- Consommé with Italian paste.
- Oyster soup.
- Turbot, Hollandaise sauce with capers.
- Brill and Tartare sauce.
- Turkey stuffed with chestnuts or fresh truffles.
- Fillet of beef, horse-radish sauce.
- Soufflé of fowl.
- Westphalian goose breast with winter spinach.
- Stewed celery.
- Plum pudding, brandy sauce.
- Mince pies.
- Chartreuse of oranges.
- Welsh rabbit.
- Devilled biscuit.
This is a special Christmas dinner prepared by the late Sir Henry Thompson, whose views on food and feeding are well known. It is most certainly a very happy combination of the necessities and the delicacies of the season, and as such needs no further recommendation. It is perhaps especially applicable to country-house parties, where both sexes are wont to have a pretty appetite.

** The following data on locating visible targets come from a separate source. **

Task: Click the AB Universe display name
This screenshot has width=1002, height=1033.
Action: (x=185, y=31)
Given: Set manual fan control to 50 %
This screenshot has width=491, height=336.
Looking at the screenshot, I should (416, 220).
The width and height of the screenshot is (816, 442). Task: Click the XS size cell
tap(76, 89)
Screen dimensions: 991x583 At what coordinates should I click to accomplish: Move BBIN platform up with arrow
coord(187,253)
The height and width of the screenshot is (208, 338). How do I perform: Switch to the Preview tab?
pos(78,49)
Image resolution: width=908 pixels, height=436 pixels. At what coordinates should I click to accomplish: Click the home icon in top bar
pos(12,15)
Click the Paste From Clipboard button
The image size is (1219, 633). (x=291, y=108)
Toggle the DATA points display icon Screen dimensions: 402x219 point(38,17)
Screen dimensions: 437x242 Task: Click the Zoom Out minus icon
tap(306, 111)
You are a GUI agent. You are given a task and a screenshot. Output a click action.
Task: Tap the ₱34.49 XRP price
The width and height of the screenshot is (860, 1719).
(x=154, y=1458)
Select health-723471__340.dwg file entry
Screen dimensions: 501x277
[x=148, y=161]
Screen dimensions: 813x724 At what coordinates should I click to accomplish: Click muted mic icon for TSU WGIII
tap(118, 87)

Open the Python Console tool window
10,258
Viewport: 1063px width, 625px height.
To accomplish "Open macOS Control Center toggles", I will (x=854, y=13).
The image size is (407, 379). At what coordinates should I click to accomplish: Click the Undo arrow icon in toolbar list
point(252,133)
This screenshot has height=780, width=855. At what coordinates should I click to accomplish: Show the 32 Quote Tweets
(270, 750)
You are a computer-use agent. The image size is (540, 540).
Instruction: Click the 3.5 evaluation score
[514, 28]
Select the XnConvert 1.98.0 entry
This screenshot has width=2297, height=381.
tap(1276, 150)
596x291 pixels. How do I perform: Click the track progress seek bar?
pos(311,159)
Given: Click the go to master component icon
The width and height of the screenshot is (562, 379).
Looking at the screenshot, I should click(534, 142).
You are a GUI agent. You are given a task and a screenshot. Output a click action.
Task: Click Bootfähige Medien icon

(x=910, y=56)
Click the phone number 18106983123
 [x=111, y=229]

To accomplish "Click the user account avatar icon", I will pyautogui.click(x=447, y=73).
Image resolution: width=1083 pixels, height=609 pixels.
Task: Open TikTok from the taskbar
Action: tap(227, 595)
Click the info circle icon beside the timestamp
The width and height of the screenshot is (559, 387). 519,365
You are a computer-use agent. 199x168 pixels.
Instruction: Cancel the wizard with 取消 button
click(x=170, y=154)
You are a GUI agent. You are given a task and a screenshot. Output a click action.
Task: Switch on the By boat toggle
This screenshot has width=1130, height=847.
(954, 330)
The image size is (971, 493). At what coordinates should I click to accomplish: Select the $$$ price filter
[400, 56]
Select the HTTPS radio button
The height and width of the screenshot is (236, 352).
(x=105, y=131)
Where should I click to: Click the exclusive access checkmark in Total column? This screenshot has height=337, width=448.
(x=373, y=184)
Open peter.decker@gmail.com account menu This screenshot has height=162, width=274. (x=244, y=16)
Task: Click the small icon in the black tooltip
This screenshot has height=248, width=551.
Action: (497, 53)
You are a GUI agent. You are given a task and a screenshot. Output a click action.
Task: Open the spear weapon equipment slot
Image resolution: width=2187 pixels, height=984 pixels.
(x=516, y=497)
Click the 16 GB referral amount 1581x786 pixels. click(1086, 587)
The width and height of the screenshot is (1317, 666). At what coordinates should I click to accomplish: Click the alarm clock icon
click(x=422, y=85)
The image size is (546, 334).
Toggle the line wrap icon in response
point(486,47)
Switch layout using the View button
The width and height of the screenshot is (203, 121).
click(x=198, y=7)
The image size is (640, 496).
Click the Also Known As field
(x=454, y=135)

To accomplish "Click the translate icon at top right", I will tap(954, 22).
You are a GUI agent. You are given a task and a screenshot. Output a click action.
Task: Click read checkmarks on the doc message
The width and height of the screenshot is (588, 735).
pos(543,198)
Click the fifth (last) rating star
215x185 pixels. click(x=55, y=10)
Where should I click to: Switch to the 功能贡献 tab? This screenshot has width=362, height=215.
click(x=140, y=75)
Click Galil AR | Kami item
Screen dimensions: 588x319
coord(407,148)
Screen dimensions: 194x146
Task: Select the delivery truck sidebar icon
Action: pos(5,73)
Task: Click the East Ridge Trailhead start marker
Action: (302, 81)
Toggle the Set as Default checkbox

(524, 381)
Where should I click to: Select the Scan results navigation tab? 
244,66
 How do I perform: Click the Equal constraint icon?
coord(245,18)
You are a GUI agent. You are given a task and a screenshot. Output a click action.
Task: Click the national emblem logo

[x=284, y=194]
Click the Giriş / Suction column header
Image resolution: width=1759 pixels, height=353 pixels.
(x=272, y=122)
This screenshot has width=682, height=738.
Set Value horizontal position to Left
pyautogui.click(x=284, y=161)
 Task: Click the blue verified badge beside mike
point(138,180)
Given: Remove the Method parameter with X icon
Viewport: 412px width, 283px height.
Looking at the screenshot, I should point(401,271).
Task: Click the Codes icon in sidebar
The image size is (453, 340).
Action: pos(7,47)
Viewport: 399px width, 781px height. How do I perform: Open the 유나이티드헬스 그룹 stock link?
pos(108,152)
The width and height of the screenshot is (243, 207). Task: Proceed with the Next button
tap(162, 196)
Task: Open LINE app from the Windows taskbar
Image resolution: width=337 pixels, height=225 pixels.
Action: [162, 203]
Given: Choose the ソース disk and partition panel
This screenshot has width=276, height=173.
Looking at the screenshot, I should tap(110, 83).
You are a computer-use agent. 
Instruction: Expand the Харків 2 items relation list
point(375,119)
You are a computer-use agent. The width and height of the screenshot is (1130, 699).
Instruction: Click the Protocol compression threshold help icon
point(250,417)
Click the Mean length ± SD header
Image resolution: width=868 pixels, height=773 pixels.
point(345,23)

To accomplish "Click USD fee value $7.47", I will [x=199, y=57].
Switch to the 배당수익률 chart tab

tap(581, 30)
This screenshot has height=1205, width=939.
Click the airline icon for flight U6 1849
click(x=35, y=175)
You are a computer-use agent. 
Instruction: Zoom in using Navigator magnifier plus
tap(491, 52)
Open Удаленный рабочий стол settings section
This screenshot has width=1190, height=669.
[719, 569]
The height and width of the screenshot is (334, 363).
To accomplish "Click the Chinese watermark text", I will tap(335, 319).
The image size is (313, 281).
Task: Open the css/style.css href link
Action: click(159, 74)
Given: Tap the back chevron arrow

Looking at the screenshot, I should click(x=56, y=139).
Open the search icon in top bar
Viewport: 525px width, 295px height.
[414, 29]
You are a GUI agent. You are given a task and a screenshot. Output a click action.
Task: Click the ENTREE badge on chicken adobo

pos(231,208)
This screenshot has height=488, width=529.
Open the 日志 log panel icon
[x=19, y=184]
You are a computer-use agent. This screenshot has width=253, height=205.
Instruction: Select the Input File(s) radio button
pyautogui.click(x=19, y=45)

“Science can analyse a pork chop, and say how much of it is phosphorus and how much is protein, but science cannot analyse any man’s wish for a pork chop, and say how much of it is hunger, how much nervous fancy, how much a haunting love of the beautiful. The man’s desire for the pork chop remains literally as mystical and ethereal as his desire for heaven.” Now, who wrote that ingenuous passage? Je vous le donne en trois. Charles Lamb? No. G. A. Sala? No. Mr. Lecky? Certainly not! It is by that inimitable humorist, G. K. Chesterton. And it’s quite true.
There is a most delectable little part of the turkey which the French euphoniously call le sot l’y laisse. Grimod de la Reynière, the celebrated gourmet, was wont to say that it was the most exquisite morsel of flesh in the world.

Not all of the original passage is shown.